Het censureren van ‘kwetsende’ woorden tast het fundament van de westerse beschaving aan
Liefhebbers van het werk van Willem Frederik Hermans zullen zich de I.D.I.L. herinneren. Deze Informatie Dienst Inzake Lectuur bepaalde sinds 1937 vanuit Tilburg wat de Nederlandse katholiek mocht lezen. Boeken werden daartoe verdeeld in 5 categorieën: I verboden, II streng voorbehouden, III voor volwassenen alleen, IV voor de rijpere jeugd, V lectuur voor allen.
De dienst vroeg de uitgevers hun manuscripten op te sturen. Deed de uitgever dit niet, dan stuurde de I.D.I.L. kaartjes rond waarop stond: ‘Niet ter bespreking ontvangen’. De katholieke boekhandelaar wist dan genoeg. Zo’n boek werd, zeker beneden de rivieren, niet verkocht.
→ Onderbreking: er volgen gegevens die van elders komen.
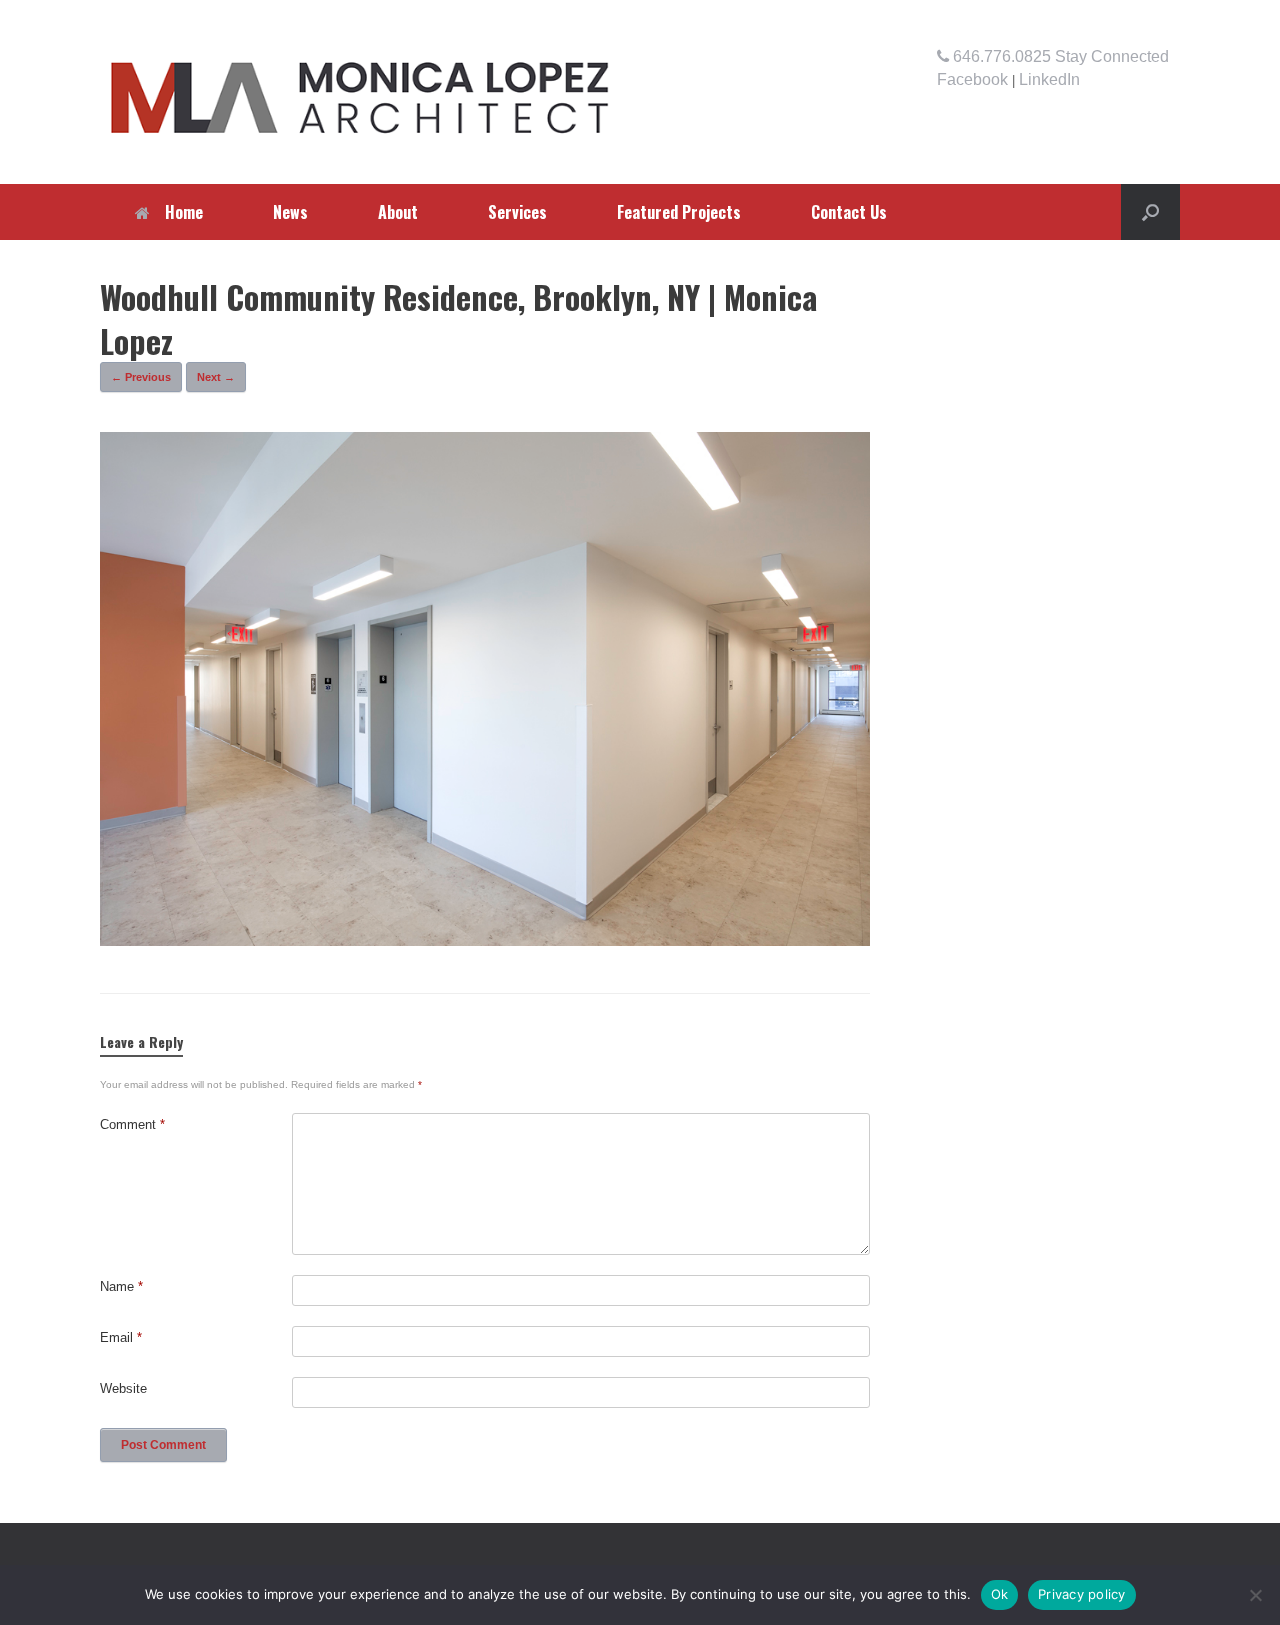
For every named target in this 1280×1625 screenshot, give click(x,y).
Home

De Bezige Bij weigerde dan ook in 1948 Hermans’ roman De tranen der acacia’s uit te geven, omdat er volgens directeur Wim Schouten honderden woorden in stonden die je toen onmogelijk kon laten drukken, zonder bij de katholieke boekhandel een slechte naam te krijgen. Hermans, die een wrok goed kon koesteren, haalde in 1964 in zijn Mandarijnen op zwavelzuur nog eens flink uit naar het ‘rooms katholiek cultureel terreur instituut’ I.D.I.L En toen Henk Hofland een keer, op weg naar een partijtje bij Hermans, Wim Schouten op straat tegen het lijf liep en meenam, bleek verzoening uitgesloten. ‘Ik geef deze lul geen hand,’ zei de schrijver zodra hij de naar hem toe schuifelende Schouten ontwaarde.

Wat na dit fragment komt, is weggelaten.